* Start SOURCE EXCERPT *

African leaders should support local technologies and research in order to boost the continent’s ability to generate the electricity needed to power its industries and light its homes, a panel of dignitaries has said.

The call comes in the 2015 report by the Africa Progress Panel, led by former United Nations secretary-general Kofi Annan, and published on 5 June at the World Economic Forum for Africa in Cape Town, South Africa.

“Africa’s leaders must champion local technological capability to move the continent from importing energy technologies to becoming a leading producer,” the report says.

It calls the African Union’s Science, Technology and Innovation Strategy for Africa 2024 a “key way” to achieve the report’s aims.

The report urges African governments, investors, and international financial institutions to significantly scale up investment in energy to unlock the continent’s energy potential.

It calls for a tenfold increase in power generation to provide all Africans with access to electricity by 2030. According to the report, 621 million people lack access to electricity in sub-Saharan Africa, and the number is rising.

The energy gap between Africa and developed countries is staggering, it says. It would take the average Tanzanian eight years to use as much electricity as an average American in a month.

But increasing the quantity of electricity generated in Africa isn’t the only aim. Africa must invest in energy creation smartly, it adds. By aiming for low-carbon long-term development it will set itself up for a sustainable future.

* End SOURCE EXCERPT *
* Start SUPPLIED DATA *

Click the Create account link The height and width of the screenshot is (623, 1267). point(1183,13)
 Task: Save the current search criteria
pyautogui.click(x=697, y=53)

* End SUPPLIED DATA *

TASK REQUIREMENTS
Decide whether each statement below agrees with the excerpt on African electricity above, answering yes or no and quoting the text's deciding words. (a) The panel's report was released in Cape Town. (b) The report says the number of people without electricity in sub-Saharan Africa is falling. (c) The report calls for a fivefold increase in power generation.

ANSWER FOR THIS EXERCISE
(a) Yes: "published on 5 June at the World Economic Forum for Africa in Cape Town, South Africa"
(b) No: "621 million people lack access to electricity in sub-Saharan Africa, and the number is rising"
(c) No: "It calls for a tenfold increase in power generation"